## SUPPLIED INFORMATION
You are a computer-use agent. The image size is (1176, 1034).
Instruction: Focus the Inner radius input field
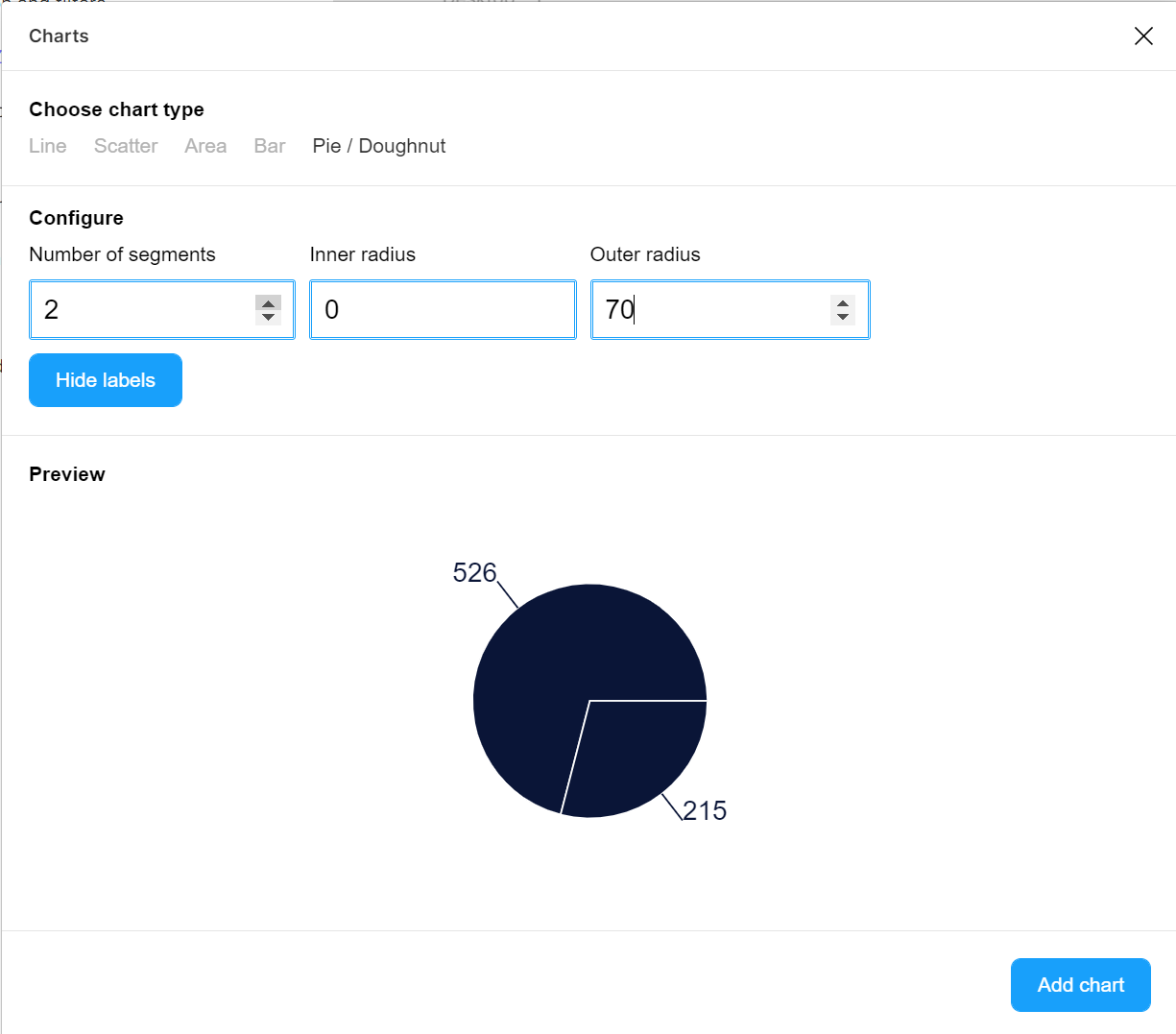coord(442,310)
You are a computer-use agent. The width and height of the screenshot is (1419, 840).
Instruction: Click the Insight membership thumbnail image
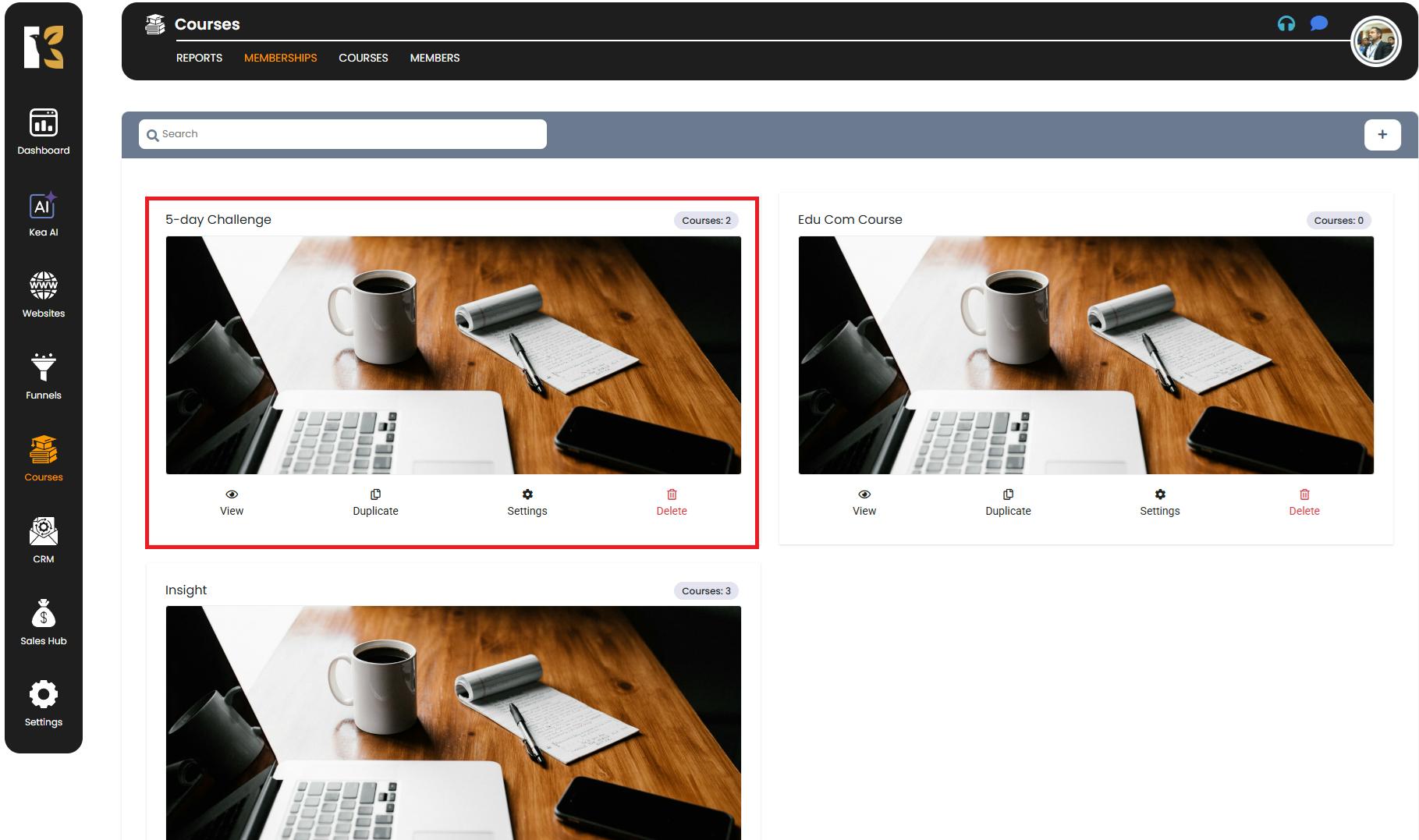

## AIM OF THE TASK
Convert the records above into a JSON list of strings with one string per line, skipping blank lines and covering all the records. Leave the pictures out of the answer.

## RESPONSE BELOW
[
  "You are a computer-use agent. The image size is (1176, 1034).",
  "Instruction: Focus the Inner radius input field",
  "coord(442,310)",
  "You are a computer-use agent. The width and height of the screenshot is (1419, 840).",
  "Instruction: Click the Insight membership thumbnail image"
]